Já o que concerne à questão da aplicação da lei mais favorável à determinação da sanção contraordenacional, entendemos que, com alguma benevolência, se pode entender que o recorrente, quando cita e transcreve o sumário do Acórdão deste STA de 21-10-2015, rec. n.º 719/15 como exemplificativo da jurisprudência deste STA sobre a questão, justifica a necessidade do recurso “para promoção da uniformidade da jurisprudência”, pois que, de facto, a decisão recorrida, ao não ter considerado a alteração que a Lei n.º 51/2015 operou no quadro sancionatório instituído pela Lei n.º 25/2006 e ao ter fixado a coima no limite mínimo previsto na lei em vigor à data do facto (desconsiderando a redução de tal limite para 7,5 o valor da taxa mínimo introduzido pela Lei n.º 51/2015), contrariou orientação jurisprudencial superior já fixada, que mandou atender oficiosamente a tal alteração.
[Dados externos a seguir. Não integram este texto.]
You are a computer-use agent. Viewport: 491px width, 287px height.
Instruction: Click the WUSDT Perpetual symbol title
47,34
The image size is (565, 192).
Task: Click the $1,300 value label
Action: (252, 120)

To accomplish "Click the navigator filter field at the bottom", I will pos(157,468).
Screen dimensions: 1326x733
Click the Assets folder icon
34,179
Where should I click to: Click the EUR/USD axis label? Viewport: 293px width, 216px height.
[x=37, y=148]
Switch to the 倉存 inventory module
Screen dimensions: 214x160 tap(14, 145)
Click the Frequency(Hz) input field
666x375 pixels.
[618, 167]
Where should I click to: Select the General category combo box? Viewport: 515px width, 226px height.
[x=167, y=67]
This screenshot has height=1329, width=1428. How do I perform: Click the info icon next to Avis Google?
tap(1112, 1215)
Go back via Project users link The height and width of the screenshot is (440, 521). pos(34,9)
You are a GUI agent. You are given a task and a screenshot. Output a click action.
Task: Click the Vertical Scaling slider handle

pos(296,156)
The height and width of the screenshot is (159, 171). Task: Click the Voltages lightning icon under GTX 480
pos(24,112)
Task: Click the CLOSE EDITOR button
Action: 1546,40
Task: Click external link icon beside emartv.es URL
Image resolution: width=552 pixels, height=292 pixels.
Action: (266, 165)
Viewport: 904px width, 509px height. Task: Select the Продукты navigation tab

Justificar-se-á, pois, admitir o recurso, ao abrigo do n.º 2 do artigo 73.º do RGIT, relativamente a esta questão.
- Decisão -
5 - Termos em que, face ao exposto, acordam os juízes da Secção de Contencioso Tributário do Supremo Tribunal Administrativo em deferir parcialmente a reclamação, revogando parcialmente o despacho reclamado, e admitir o recurso apenas relativamente à questão, suscitada a título subsidiário, da aplicação da Lei n.º 51/2015 à determinação da sanção contraordenacional.

Custas pelo recorrente na proporção do decaimento, que se fixam em 60%.

Lisboa, 15 de Novembro de 2017. - Isabel Marques da Silva (relatora) - Ascensão Lopes - Pedro Delgado.